Excerpt to read:

# problems with my surround sound



## hereforyou (Dec 27, 2012)

my surround sound works when playing movies and music but i hooked up an optical wire and the sound only comes out of one side of the speakers not full surround sound ...what do i do i even tried buying a new optic cable and it still only comes out one side when trying to watch tv.....:angry:


----------



## 2xg (Aug 5, 2009)

Welcome to TSF,

I hope that I have moved you to the proper Forum. Someone should move it to the appropriate section just in case....:grin:


----------



## Kefali (Nov 11, 2012)

Too vague. Please list your equipment (make and model) including the loudspeakers and explain how it's all interconnected. Also please describe the sound source.

If it works OK, why did you add the TOSLINK connection?


----------



## Done_Fishin (Oct 10, 2006)

It's quite possible that the TOSLINK output doesn't support full surround sound playback .. I am assuming that you have checked your manual for this for equipment connected at both ends of the optical cable.


----------



## JimE (Apr 16, 2009)

Written instruction 1: In the surround sound thread, take the part that opens with the words containing "## hereforyou (Dec" and closes with "(Aug 5, 2009)", and swap "optical wire" for "optical cable".
Written instruction 2: In the surround sound thread, what did hereforyou buy in an attempt to fix the problem?

Given information:
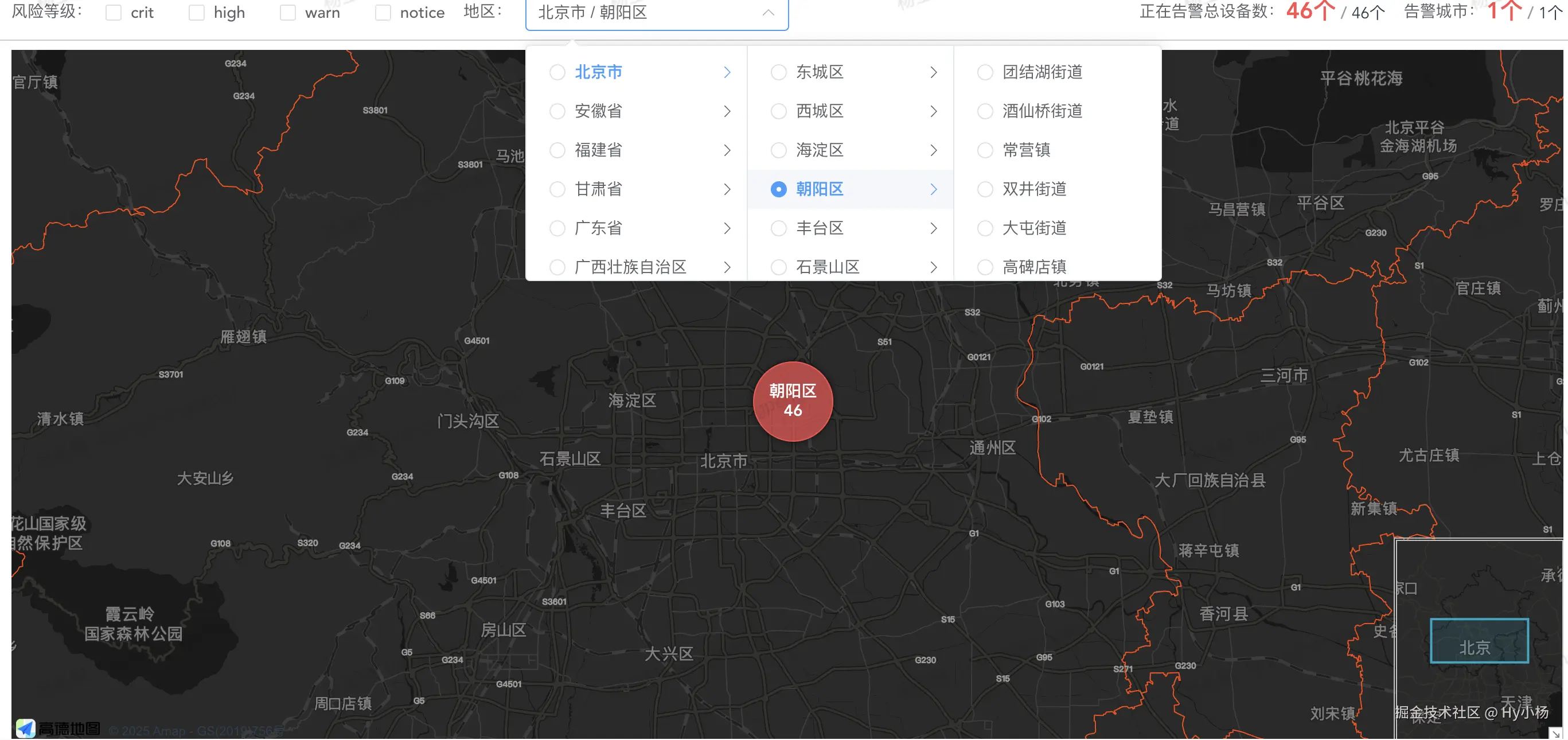Toggle the high risk level checkbox
Image resolution: width=1568 pixels, height=740 pixels.
197,13
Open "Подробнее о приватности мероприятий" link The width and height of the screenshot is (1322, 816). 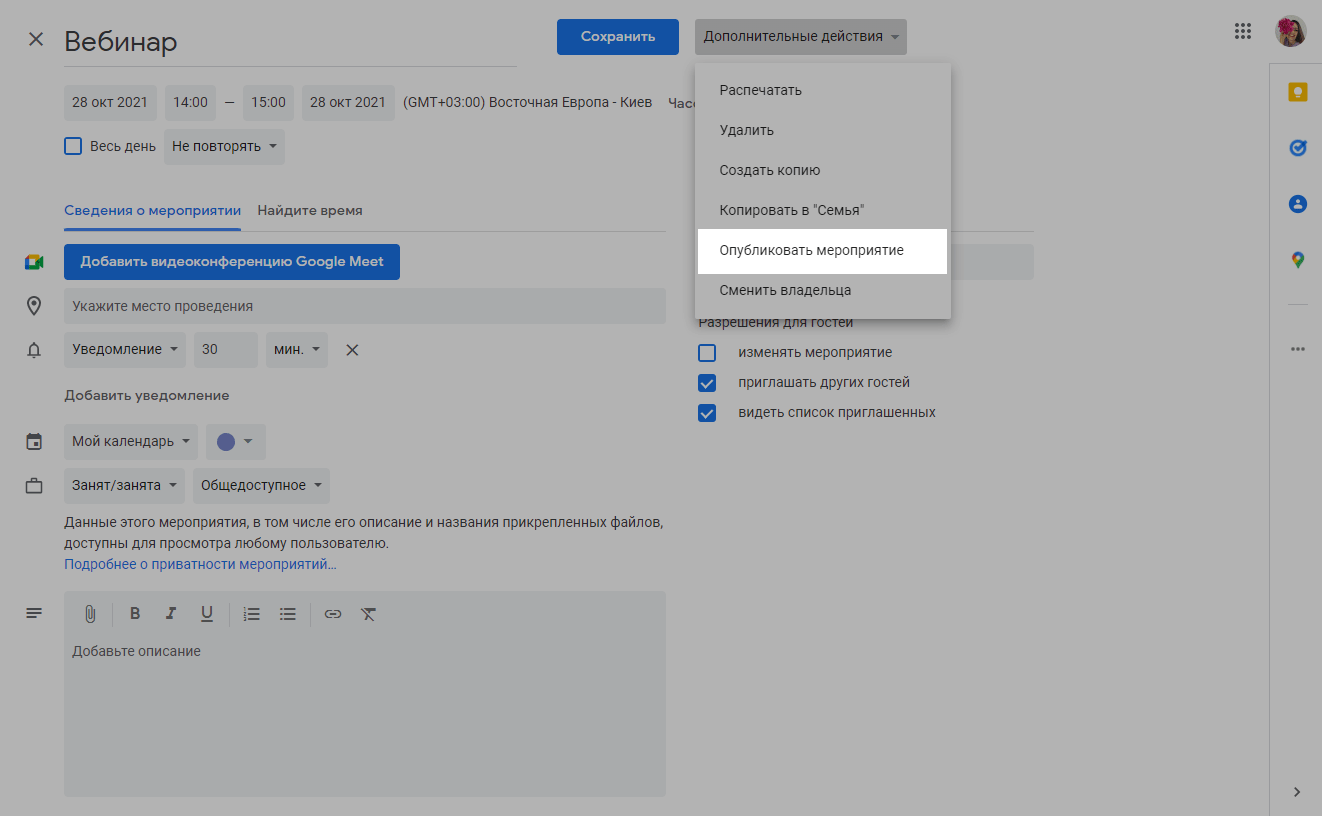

Full response 1:
## hereforyou (Dec 27, 2012)

my surround sound works when playing movies and music but i hooked up an optical cable and the sound only comes out of one side of the speakers not full surround sound ...what do i do i even tried buying a new optic cable and it still only comes out one side when trying to watch tv.....:angry:


----------



## 2xg (Aug 5, 2009)

Full response 2: A new optic cable.